Varnaline: self-titled

Varnaline
Varnaline
Zero Hour
1997-05-05

The latest Varnaline record, Songs in a Northern Key, has gotten a lot of positive press, and for good reason -– it’s a damn good record, simultaneously finely crafted and rough-hewn, with Anders Parker’s gritty, honeyed vocals leading the way on 15 beautiful, bittersweet songs. However, to my ears, it doesn’t hold a candle to Varnaline’s 1997 self-titled sophomore record. Here’s why: Northern Key is all subtle shadings, quiet acoustic picking, lush atmospherics. Sure, there are a few tunes that begin to get the blood boiling, but for the most part, the ambience is quiet and contemplative.

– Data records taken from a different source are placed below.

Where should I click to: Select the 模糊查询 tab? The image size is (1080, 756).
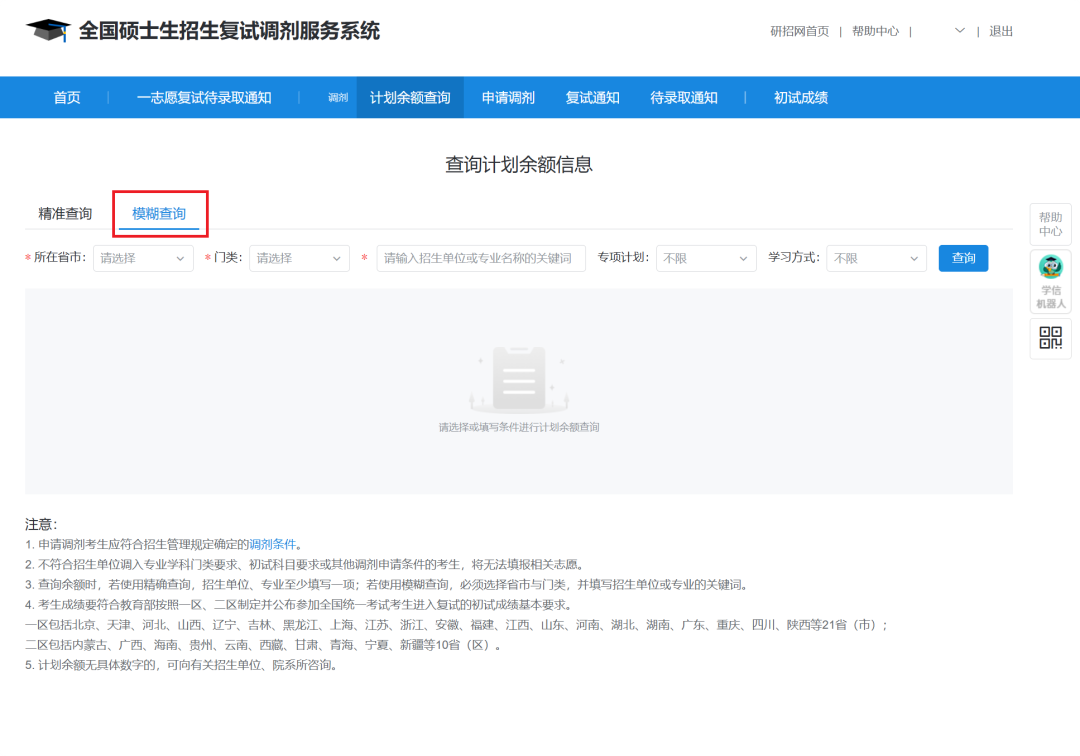pos(160,213)
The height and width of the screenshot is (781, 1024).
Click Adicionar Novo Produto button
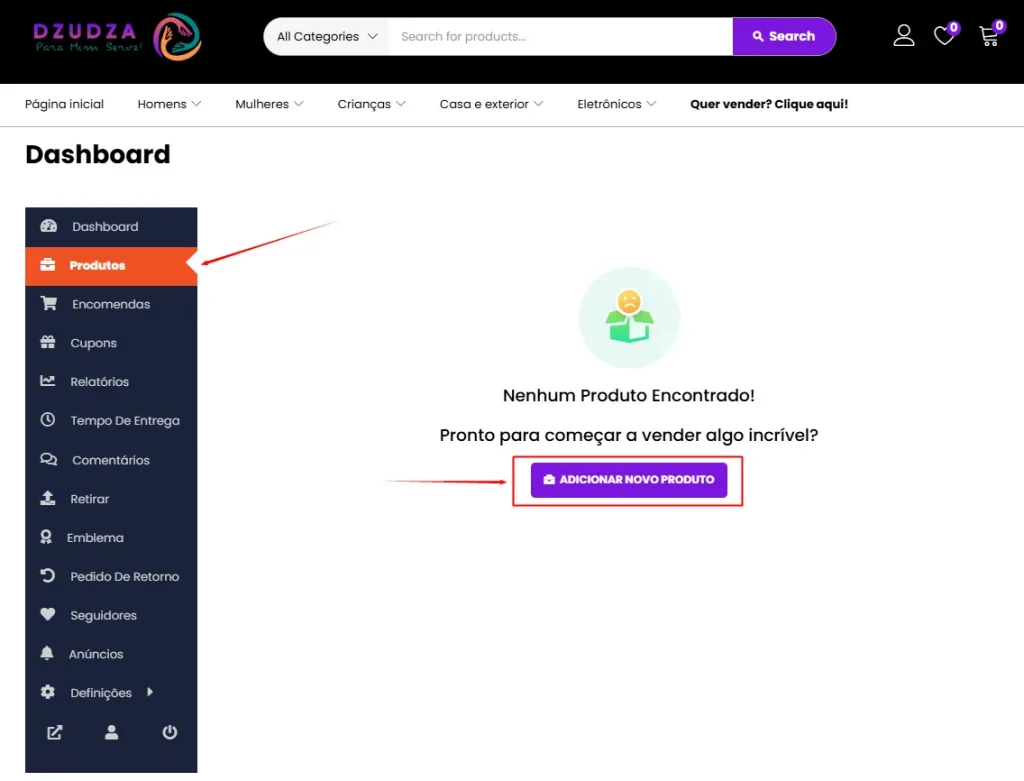[x=628, y=480]
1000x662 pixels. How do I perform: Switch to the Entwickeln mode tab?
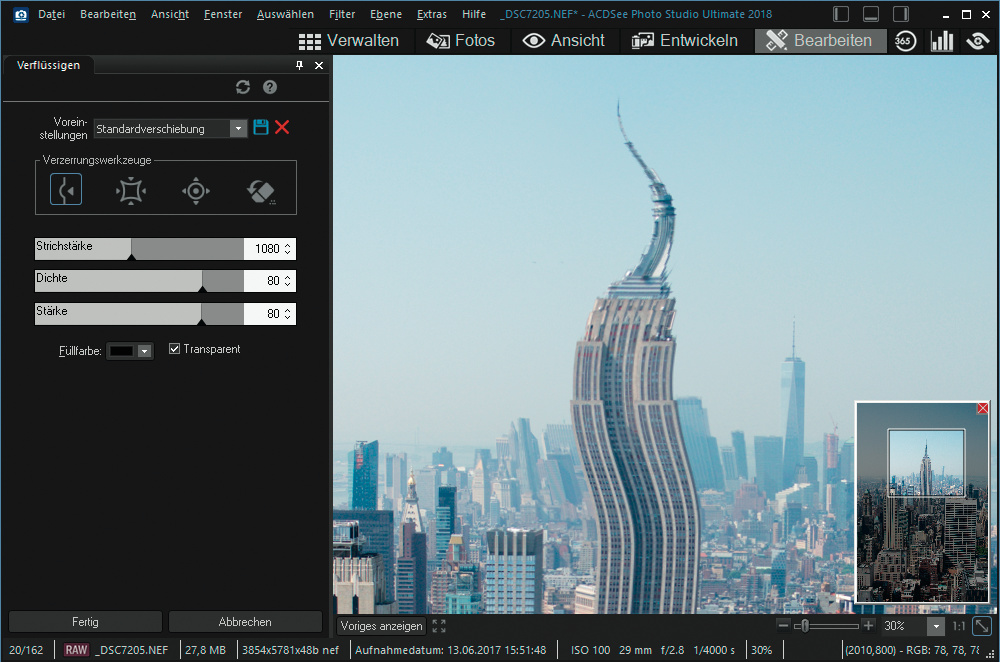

Basically, it’s all grown up, and while there’s nothing wrong with that, I’m not sure that I’m quite ready to give up my bratty inner rock ‘n’ roll kid just yet. Varnaline, on the other hand, mirrors its cover art (a rather eerie picture of several lions attacking a water buffalo at night) in its feral approach to making rock music.

Starting off with the raw, ragged blast of “Lights”, Varnaline pins the listener to the wall right off the bat, and doesn’t let up for its 45-minute duration. Even the acoustic stuff is intense -– “Sky’d Out”, as pretty as it is, rides on a fiercely passionate vocal from Parker, with the muscular strum of his acoustic propelling the song along almost as much as the drums do. “Lights”, however, is an all-out barnburner, that thrashes all over the post-Crazy Horse rock blueprint more effectively than anyone else in recent memory. Parker’s voice struggles to be heard over the rampaging drums and sheets of distortion, but when it comes through, it reveals confusion and uncertainty: “I try too much / Pushed too hard, hoped for your touch / Sometimes you see / See your eyes as they see me”.

After the full-throttle opening salvo of “Lights”, the band brings it down a notch for the slightly poppier, classic-feeling “Meet Me on the Ledge”. Once again, Parker’s words detail ambivalence and uncertainty: “Meet me on the ledge / I’ll be waiting there / You know I won’t budge / I just need to get the air . . . All the time that I’ve had wings / Still I’m a stone that neither sinks not swims”. At the end of the song, Parker juxtaposes the ominous threat of suicide with leaving a lover: “I wish to ramble this time, it’s true / I guess I’ll fly, I’ll fly away from you / And on up”. Although the song references The Replacements “The Ledge” in its title and subject matter, its tone is entirely different. While the ‘Mats tune is all wiry tense, and buzzing with nervous energy, “Meet Me on the Ledge” comes across as a self-assured collision between a classic pop sensibility, a fuzzed-out guitar and a suicide note.

Elsewhere, Parker stretches out on the six-minute opuses “Why Are You Unkind” and “Really Can’t Say”. “Unkind” is a guitar epic that approaches the scope of benchmarks like “Down By the River” and “Cowgirl in the Sand”, and while it doesn’t quite achieve the apocalyptic furor of either of those songs, it comes close, which is saying something. “Really Can’t Say”, on the other hand, is perhaps the quietest thing on the record, with Parker slowly intoning “I really can’t say to you / Goodbye” over a subdued piano figure. Over six minutes, with little variation, you would think that the song would wear out its welcome, but this is not the case: Parker’s words come across as meditation, and although his message and delivery are typically fraught with desperation, the song nonetheless has a very soothing effect.

The record’s closer, “God in Your Eyes” aligns itself with “Really Can’t Say” in its quiet, contemplative nature. These songs serve as balm for the otherwise searingly intense journey that Varnaline takes the listener on. While subsequent releases have found Parker toning down his delivery to perhaps better suit the melancholy, autumnal nature of his songs, there’s simply no denying the resolute power that this band wielded at this stage in their career. Lots of bands attempt this kind of rootsy, ballsy, powerful rock and roll, but at this point, Varnaline just might have been the best of the lot. Certainly, they are one of the few who were able to stand toe-to-toe with the mighty Uncle Tupelo and not blink an eye. Fiery, passionate, powerful, honest and personal, Varnaline is a record that refuses to simply entertain -– it touches the heart, makes you think, and rocks like a motherfucker in the process.